WHAT YOU NEED TO DO » Determine how many lines of the data below contain the word "page", and reply with that number alone.

SUPPLIED RECORDS »

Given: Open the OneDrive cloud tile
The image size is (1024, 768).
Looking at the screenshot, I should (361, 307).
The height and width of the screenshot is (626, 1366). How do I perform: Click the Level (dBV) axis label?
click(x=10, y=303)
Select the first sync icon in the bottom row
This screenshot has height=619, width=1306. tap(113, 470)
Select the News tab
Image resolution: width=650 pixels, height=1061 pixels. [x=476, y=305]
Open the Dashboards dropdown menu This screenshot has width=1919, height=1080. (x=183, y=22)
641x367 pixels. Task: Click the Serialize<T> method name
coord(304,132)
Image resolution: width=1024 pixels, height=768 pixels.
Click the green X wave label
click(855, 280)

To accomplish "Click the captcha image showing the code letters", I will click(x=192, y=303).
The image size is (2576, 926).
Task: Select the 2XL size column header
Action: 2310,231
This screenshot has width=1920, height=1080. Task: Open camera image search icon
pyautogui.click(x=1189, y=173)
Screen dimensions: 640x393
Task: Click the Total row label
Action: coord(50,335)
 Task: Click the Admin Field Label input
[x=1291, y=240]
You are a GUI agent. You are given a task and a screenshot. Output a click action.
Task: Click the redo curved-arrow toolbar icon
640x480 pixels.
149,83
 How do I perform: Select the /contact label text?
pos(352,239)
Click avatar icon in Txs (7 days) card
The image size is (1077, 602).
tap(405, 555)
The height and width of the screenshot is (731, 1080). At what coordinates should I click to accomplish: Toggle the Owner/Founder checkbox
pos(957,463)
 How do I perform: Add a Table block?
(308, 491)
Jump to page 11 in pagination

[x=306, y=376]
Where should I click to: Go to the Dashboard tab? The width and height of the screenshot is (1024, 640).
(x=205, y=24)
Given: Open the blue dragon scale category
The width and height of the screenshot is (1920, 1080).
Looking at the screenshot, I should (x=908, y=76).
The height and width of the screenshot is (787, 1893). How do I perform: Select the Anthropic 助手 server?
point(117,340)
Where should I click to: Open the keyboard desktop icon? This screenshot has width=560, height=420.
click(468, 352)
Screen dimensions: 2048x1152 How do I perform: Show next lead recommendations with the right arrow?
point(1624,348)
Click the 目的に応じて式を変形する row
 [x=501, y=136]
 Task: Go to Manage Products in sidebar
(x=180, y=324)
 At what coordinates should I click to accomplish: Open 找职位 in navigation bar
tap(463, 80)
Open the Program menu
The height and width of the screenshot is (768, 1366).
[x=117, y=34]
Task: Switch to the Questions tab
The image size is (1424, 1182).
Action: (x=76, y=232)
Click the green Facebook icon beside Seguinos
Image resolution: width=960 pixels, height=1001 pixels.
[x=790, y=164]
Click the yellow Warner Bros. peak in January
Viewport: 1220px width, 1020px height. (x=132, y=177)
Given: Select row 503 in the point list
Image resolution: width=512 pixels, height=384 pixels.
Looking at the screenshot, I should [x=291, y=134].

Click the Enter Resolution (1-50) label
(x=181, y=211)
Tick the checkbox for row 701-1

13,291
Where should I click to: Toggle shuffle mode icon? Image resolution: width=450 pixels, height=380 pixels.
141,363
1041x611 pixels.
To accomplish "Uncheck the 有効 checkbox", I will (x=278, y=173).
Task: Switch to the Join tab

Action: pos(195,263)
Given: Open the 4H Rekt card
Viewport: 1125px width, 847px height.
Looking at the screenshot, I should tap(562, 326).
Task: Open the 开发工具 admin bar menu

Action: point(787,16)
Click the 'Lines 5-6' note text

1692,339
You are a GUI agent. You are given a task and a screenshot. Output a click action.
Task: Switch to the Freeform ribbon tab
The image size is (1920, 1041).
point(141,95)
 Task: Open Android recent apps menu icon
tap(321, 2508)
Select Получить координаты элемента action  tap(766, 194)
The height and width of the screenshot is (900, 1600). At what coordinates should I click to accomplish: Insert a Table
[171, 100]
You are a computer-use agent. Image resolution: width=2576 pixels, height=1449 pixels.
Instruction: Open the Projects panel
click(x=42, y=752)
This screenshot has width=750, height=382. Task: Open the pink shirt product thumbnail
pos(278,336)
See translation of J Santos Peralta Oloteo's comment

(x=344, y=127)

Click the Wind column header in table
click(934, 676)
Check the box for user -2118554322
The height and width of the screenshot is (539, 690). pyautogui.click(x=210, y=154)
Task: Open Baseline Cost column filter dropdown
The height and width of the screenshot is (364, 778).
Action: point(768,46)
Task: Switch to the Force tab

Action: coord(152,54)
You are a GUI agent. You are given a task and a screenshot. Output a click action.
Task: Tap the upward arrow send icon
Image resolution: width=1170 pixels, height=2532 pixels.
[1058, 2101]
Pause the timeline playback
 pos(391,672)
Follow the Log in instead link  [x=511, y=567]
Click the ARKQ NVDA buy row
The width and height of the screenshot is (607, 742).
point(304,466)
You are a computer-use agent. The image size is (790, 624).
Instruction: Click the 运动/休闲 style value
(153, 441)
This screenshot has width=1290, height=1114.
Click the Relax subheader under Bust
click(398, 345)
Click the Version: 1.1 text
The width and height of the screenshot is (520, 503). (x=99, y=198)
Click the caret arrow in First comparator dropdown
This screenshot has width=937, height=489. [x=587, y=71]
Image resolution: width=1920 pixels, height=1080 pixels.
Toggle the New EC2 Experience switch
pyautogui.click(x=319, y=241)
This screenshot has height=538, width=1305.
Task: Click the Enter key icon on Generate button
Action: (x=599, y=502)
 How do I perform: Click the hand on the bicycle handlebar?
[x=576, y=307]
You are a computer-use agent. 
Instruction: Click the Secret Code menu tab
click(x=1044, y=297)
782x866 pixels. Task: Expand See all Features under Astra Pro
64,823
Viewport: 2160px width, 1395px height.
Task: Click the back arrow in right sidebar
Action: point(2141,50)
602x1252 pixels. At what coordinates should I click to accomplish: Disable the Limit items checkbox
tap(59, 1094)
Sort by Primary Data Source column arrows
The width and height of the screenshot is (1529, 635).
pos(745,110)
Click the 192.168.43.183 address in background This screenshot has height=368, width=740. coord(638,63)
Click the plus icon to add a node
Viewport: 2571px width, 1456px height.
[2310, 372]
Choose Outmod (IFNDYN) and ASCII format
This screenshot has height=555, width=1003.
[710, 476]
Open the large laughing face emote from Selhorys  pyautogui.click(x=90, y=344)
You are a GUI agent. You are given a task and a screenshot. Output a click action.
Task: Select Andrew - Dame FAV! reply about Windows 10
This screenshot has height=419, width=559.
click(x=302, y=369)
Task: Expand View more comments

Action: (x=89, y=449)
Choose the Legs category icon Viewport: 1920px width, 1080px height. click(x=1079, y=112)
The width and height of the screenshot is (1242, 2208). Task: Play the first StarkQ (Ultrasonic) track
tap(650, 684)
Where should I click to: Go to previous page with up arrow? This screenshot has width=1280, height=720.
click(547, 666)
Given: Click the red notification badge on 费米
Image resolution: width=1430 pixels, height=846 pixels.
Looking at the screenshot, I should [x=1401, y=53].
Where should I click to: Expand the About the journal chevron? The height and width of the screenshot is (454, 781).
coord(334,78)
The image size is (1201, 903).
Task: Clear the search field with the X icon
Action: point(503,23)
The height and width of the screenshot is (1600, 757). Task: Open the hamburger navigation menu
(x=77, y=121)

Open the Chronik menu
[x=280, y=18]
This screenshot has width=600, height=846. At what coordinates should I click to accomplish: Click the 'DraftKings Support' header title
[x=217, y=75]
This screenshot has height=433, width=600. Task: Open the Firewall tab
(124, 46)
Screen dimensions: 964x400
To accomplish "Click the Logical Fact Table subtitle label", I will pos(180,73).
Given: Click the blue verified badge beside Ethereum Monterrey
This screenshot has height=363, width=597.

CORRECT OUTPUT » 2